View Full Version : WTF? Why is Gold dropping hard?
steyr_m
15th September 2011, 11:11 AM
I don't have TV, and have been looking at some news sites.
Why has gold been dropping like a stone this week?
LastResort
15th September 2011, 11:31 AM
I think the real question should be WTF do I stare at your avatar for 15 seconds before I read your posts?:D
Anyways, back to your question. Nothing has changed. Have patience......
ximmy
15th September 2011, 11:54 AM
If you have the green... think of it as a buying op. We may well be seeing the last days of sub 1800's and 40's in the charts...
steyr_m
15th September 2011, 01:32 PM
If you have the green... think of it as a buying op. We may well be seeing the last days of sub 1800's and 40's in the charts...
I'm selling my M/C, I'll have the green [also red, brown and blue -- our money comes in different colours] in two weeks. I plan on dropping everything on PM.
steyr_m
15th September 2011, 01:34 PM
I agree with you, seems to be no rhyme nor reason for actual gyrations. Hope this helps.
beefsteak
It does. I was reading a bit more and China might be helping Italy, and of course, I think the Obamination spent a bunch of money on a "job creation programme".
steyr_m
15th September 2011, 01:35 PM
I think the real question should be WTF do I stare at your avatar for 15 seconds before I read your posts?:D
I still find myself staring too ;-)
Libertarian_Guard
15th September 2011, 01:59 PM
In a contraction…everything contracts. What do you expect? That’s what it’s all about. That’s how it works.
And when you have a consumer economy, what contracts most? Consumer spending, of course. Simple, huh?
And when consumer spending contracts, business sales go down. Eventually profits go down. And eventually investors realize that holding stocks is not going to be profitable. Then, stocks go down too.
And here’s another Bloomberg headline:
Wholesale Prices in US Are Little Changed as Energy, Vehicle Costs Drop
Surprise, surprise! The feds pump in trillions in cash and credit. Still, they can’t get prices to go up significantly
Contractions are deflationary.
That’s why we don’t expect the price of gold to rise.

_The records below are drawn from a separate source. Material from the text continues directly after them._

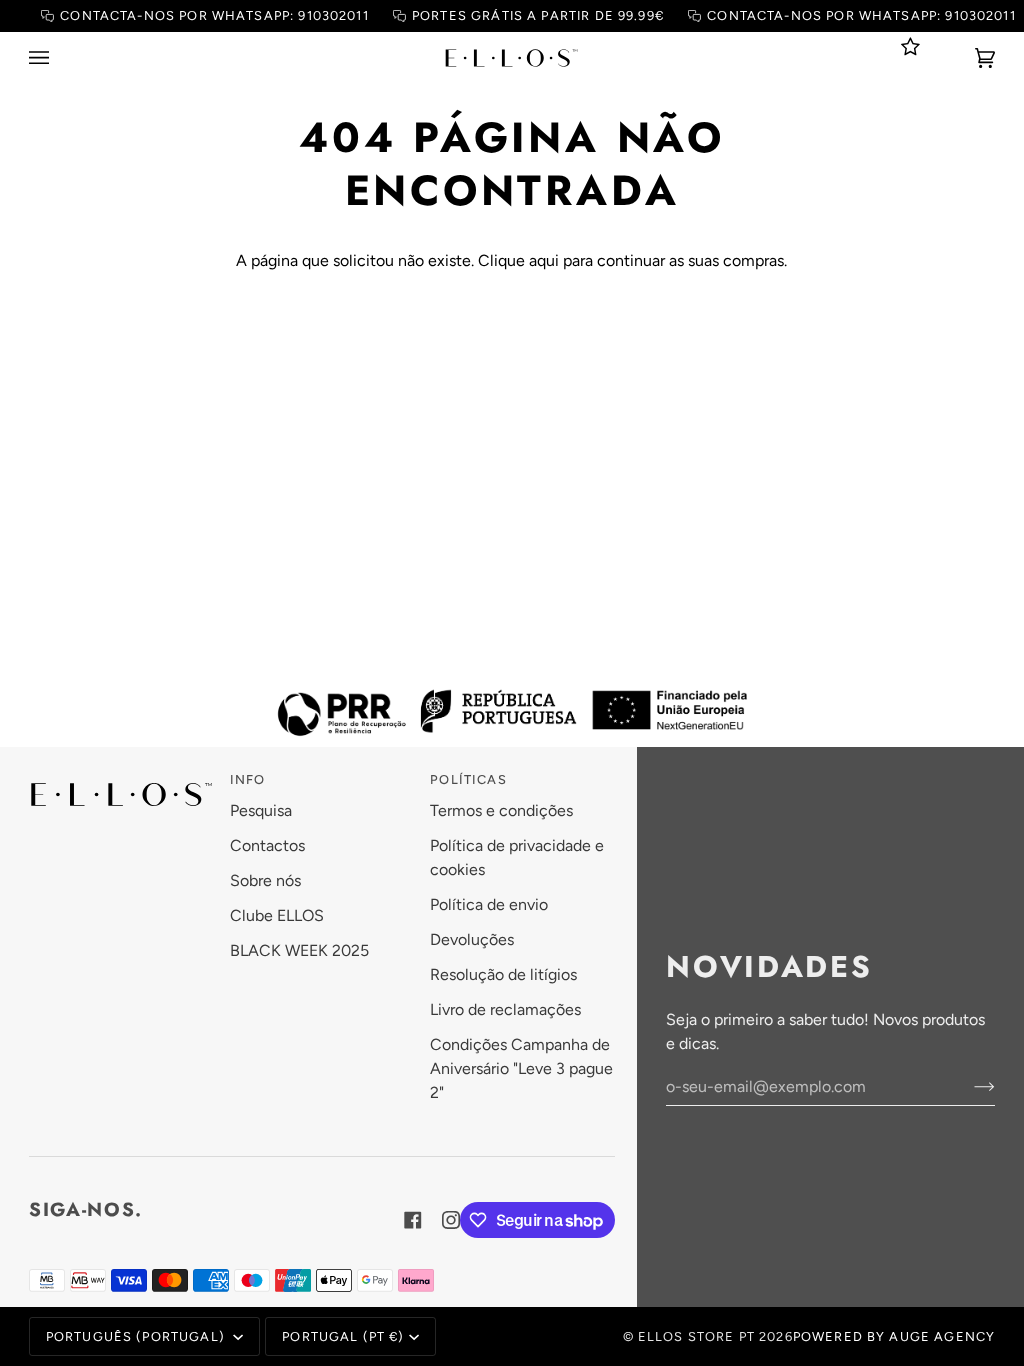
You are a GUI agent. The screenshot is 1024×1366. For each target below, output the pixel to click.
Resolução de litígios (503, 974)
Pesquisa (261, 810)
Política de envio (489, 904)
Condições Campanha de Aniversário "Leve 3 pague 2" (521, 1068)
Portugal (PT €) (343, 1336)
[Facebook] (413, 1220)
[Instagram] (451, 1220)
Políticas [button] (468, 779)
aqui (544, 260)
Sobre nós (265, 880)
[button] (121, 775)
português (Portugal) (137, 1336)
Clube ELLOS (277, 915)
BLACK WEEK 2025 (299, 950)
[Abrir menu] (59, 58)
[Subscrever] (968, 1086)
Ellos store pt (696, 1336)
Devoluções (472, 939)
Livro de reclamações (505, 1009)
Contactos (267, 845)
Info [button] (248, 779)
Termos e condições (501, 810)
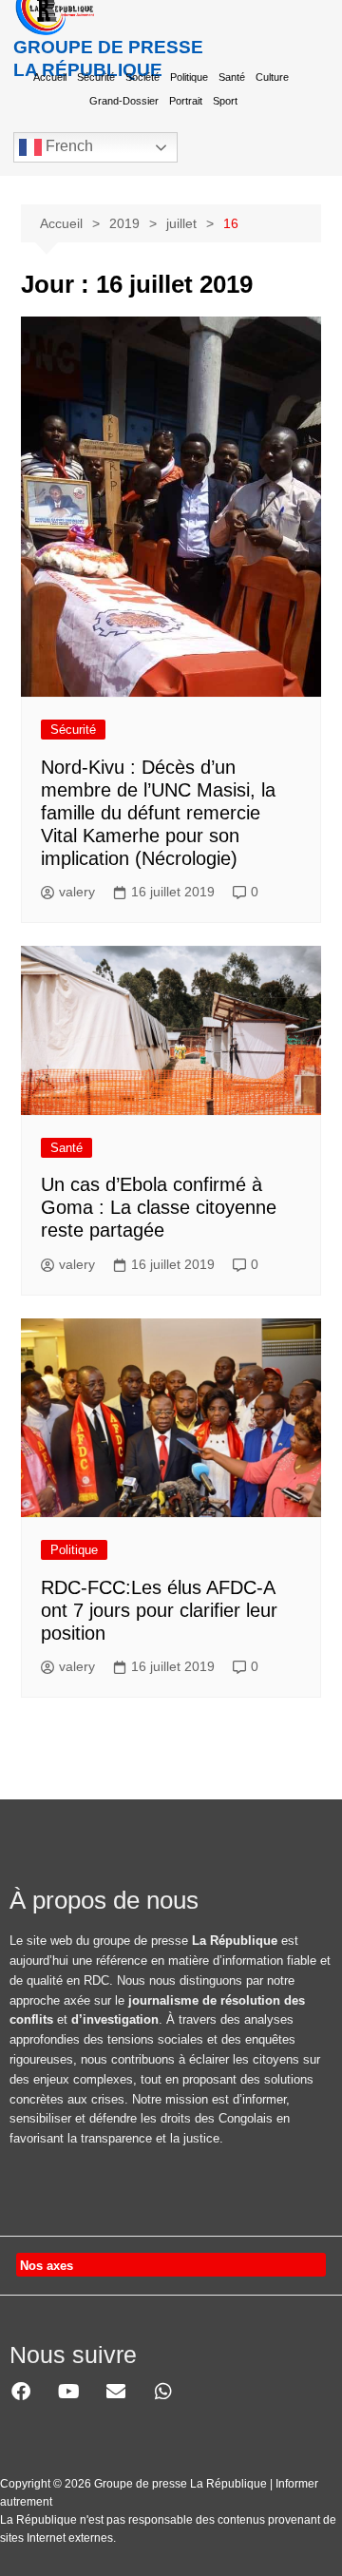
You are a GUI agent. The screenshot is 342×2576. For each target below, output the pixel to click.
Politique (189, 77)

And now that Germany and France have gotten together with China and all have agreed that they aren’t going to throw poor little Greece off the Euro-Bus…gold has nothing to do but go down. No crises on the horizon. No inflation either.
So who needs gold?
Well…. We all will. But maybe not just yet…
“Gold fulfills the functions for which money is used better than any other type of money,” wrote Lord Rees-Mogg in his introduction to “The Case for Gold” — a three volume tome rehearsing the history of the yellow metal.
But if gold is the best money, how come we don’t use it rather than dollars?
Lord Rees-Mogg explains: “The problem for gold is not that it doesn’t work, but that it works too well…it imposes limits on human behaviour, and those limits can be resented and rejected. Indeed, it can become impossible for a government to maintain the discipline of gold…”
Ah yes….
Limits. There are always limits. You can ignore limits. You can reject limits. You can pretend they don’t exist. But you can’t ignore the consequences of ignoring the limits.
Right now, the economy is in a major contraction. As long as this phase continues, you only need gold as insurance against a catastrophe. But what would cause a catastrophe? The feds, of course.
In a contraction, the market itself imposes limits. It forces asset prices down. It undermines businesses. And it drives debtors and creditors into bankruptcy.
The feds don’t like limits. And they don’t like contractions. Especially not when an election is coming up. Maybe they’ll keep their nerve. Maybe they won’t. They could do something reckless and desperate…in an effort to overcome natural limits. That’s when the merde will really hit the fan… That’s when you’ll need your gold.
http://dailyreckoning.com/catastrophe-insurance/
joe_momma
15th September 2011, 03:27 PM
The world markets are trying to cover their positions in the case of either margin increases (likely) or Greek default (inevitable).
The Fed/ECB just dumped a ton of cash to prop up the stock markets (causing stocks to rise for a short period). People getting squeezed have to liquidate assets - either sovereign paper or PMs for the most part since stocks are being driven higher (fools). PMs took a huge drop since the total PM market is tiny (Au is tiny, Silver even smaller) compared to the paper world.
osoab
15th September 2011, 03:31 PM
I put it on the stick save swap between major central banks. Risk off for a day or two. Au moved in the same direction as the bucky too.
Now I don't understand why the grains tanked. It's not going to be a stellar harvest this year.
Glass
15th September 2011, 03:50 PM
We even had a front page story on "Commodities". Never seen that before but Gold is done as a safe haven I can tell you and $1702 is temp support and a strong bear signal because gold is in a bubble. But no mention of silver. It's not a PM apparently.